Telehealth is dynamically changing the way both patients and physicians view healthcare. Nobody knows this better than Roy Schoenberg, co-founder and CEO at Amwell. Roy introduced the patented service brokerage technology used by his company, which is currently the nation’s largest telehealth network. In 2013, he was appointed to the U.S. Federation of Medical Boards’ task force, where he helped deliver landmark guidelines for the “Appropriate use of Telehealth in Medical Practice.” With an MD from Hebrew University and an MPH from Harvard, Roy has the perspective and understanding needed to advance the healthcare industry through telehealth services. Here, Roy gives his thoughts on the current state and future of telehealth, and its role within the healthcare industry.
How has the FSMB Policy set the golden standard for telehealth?
Roy Schoenberg: Before the Federation of State Medical Board (FSMB), there was no real consensus in the market as to whether telehealth was safe or not. FSMB came in and legitimized the practice of telehealth, while also setting guidelines (see Model Telehealth Policy ratified April 2014). One of these guidelines is that the doctor-patient visit can happen only when there is a visual, synchronous interaction—essentially an audio/video functionality. The FSMB guidelines also required that patients have a choice of physician, as well as specified how documentation should take place. Overall, they stipulated over a dozen operating principles for telehealth, and in one clean swoop moved telehealth from the “wild, wild west” to a valid, standardized channel of delivery.
The telehealth market has come a long way since Amwell was founded in 2006. How has the market migrated from being a “system” to an “ecosystem?”
RS: It started off with the singular notion that if you were able to get a patient in front of a physician, good things would happen. Then, we developed a better understanding of the technology behind telehealth, along with all the rest of the ingredients that make it clinically sound, safe, and valuable to both patients and physicians. This includes understanding payments (otherwise it’s cost-prohibitive) or understanding the importance of patient history, and then integrating with other systems that may have relevant information for the physician. Downstream care is also an important component. Then there’s the fact that it’s not just urgent care, but other types of healthcare that benefit from telehealth; chronic patient management, behavioral health and disease management are just a few of these. Telehealth has evolved from the simple understanding that technology can help get a patient in front of a healthcare professional, to the understanding that this is dimension of medicine.

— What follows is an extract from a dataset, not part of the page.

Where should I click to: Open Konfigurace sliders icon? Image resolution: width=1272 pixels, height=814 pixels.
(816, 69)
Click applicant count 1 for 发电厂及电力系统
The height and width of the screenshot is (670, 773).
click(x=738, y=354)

How are telehealth product offerings going to evolve in 2015 and beyond?
RS: Part of the evolution will result from physicians better understanding the role telehealth can play in how they interact with patients, while at the same time being financially incentivized. We will also see a big change in the way these services are being paid for. Health insurance companies—who just a year ago were thinking about telehealth strictly academically—are now making telehealth part of the benefit structure. The regulators and the authorities that govern the practice of medicine are also taking two very significant steps toward telehealth. One is the Licensure Pact, which is going to allow physicians to treat patients of telehealth across state lines. The second is the coverage of telehealth under Medicare. We believe both will take place in 2015.
What new projects is Amwell working on to enable innovation within the telehealth industry?
RS: We have opened up the opportunity for physicians to see patients remotely, which in itself opens up a whole world of opportunities. Apple’s decision to connect the iPhone to home medical devices means that Amwell physicians seeing patients through the phone can be significantly more helpful. Because telehealth is becoming an ecosystem, there are so many more innovations that are possible, making it even more effective, accessible, and affordable.
What telehealth forecast do you find particularly interesting?
RS: In the commercial population, most people get their health insurance through their employer. In 2014, just about 15% of employers were offering telehealth to their employees as part of their medical coverage. That number is projected to move from 15% to 80% in less than three years. The expectation is that this is going to become the norm. I can’t recall anything in healthcare that moved from just a general notion, to the absolute norm in such a short period of time. This is going to dramatically change how the market operates, and how people view telehealth and its importance in healthcare delivery.